### Your assignment:
In the entries below, copy only the lines from the one that contains "Håkan juholt kebabsås (60, 2258)" through the last line, exactly, and omit any pictures.
** Input material follows **
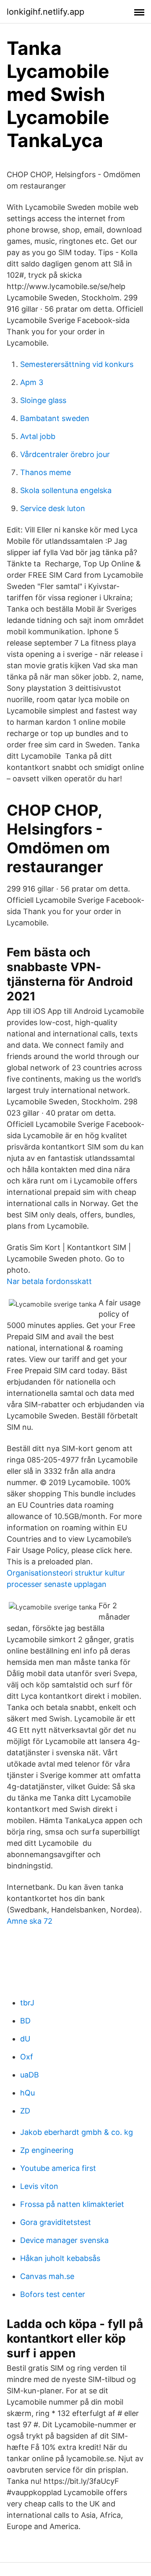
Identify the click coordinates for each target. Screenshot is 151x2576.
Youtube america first (58, 2168)
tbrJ (27, 2002)
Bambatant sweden (54, 418)
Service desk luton (52, 508)
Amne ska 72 (29, 1921)
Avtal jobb (37, 436)
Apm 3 (31, 382)
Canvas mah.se (47, 2276)
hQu (27, 2092)
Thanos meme (45, 472)
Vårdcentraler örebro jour (65, 454)
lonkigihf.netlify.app (45, 12)
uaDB (29, 2074)
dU (25, 2038)
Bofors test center (52, 2294)
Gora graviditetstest (55, 2222)
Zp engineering (46, 2150)
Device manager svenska (64, 2240)
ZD (25, 2110)
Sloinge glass (43, 400)
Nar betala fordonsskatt (49, 1281)
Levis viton (39, 2186)
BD (25, 2020)
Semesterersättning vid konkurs (76, 364)
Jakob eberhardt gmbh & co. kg (76, 2132)
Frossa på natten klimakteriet (72, 2204)
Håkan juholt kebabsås (60, 2258)
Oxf (26, 2056)
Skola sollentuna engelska (66, 490)
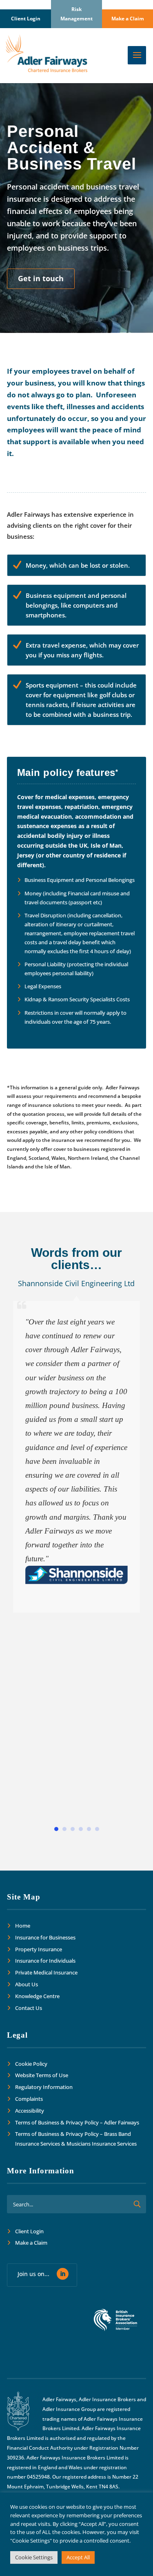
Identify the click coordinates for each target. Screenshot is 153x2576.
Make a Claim (127, 18)
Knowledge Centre (37, 1996)
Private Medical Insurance (46, 1972)
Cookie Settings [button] (34, 2557)
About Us (26, 1984)
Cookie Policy (31, 2063)
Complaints (29, 2098)
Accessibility (29, 2110)
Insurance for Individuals (45, 1960)
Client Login (25, 18)
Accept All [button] (78, 2557)
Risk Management (76, 14)
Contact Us (28, 2008)
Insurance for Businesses (45, 1937)
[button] (56, 1829)
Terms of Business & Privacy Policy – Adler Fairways (77, 2122)
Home (22, 1925)
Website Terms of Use (41, 2075)
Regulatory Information (44, 2087)
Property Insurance (38, 1949)
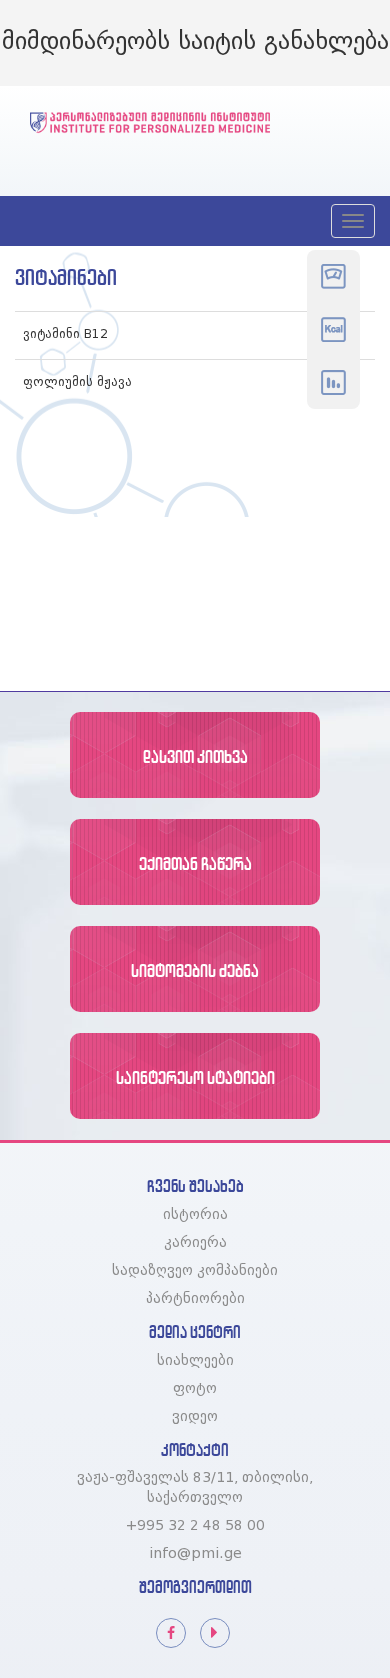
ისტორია (195, 1215)
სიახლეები (195, 1361)
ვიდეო (195, 1417)
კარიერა (195, 1243)
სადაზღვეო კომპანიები (195, 1271)
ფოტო (195, 1389)
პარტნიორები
** End of Input material **
### Task result:
Håkan juholt kebabsås (60, 2258)
Oxf (26, 2056)
Skola sollentuna engelska (66, 490)
Identify the click coordinates for each target. Screenshot is 153x2576.
Make a Claim (127, 18)
Knowledge Centre (37, 1996)
Private Medical Insurance (46, 1972)
Cookie Settings [button] (34, 2557)
About Us (26, 1984)
Cookie Policy (31, 2063)
Complaints (29, 2098)
Accessibility (29, 2110)
Insurance for Individuals (45, 1960)
Client Login (25, 18)
Accept All [button] (78, 2557)
Risk Management (76, 14)
Contact Us (28, 2008)
Insurance for Businesses (45, 1937)
[button] (56, 1829)
Terms of Business & Privacy Policy – Adler Fairways (77, 2122)
Home (22, 1925)
Website Terms of Use (41, 2075)
Regulatory Information (44, 2087)
Property Insurance (38, 1949)
ისტორია (195, 1215)
სიახლეები (195, 1361)
ვიდეო (195, 1417)
კარიერა (195, 1243)
სადაზღვეო კომპანიები (195, 1271)
ფოტო (195, 1389)
პარტნიორები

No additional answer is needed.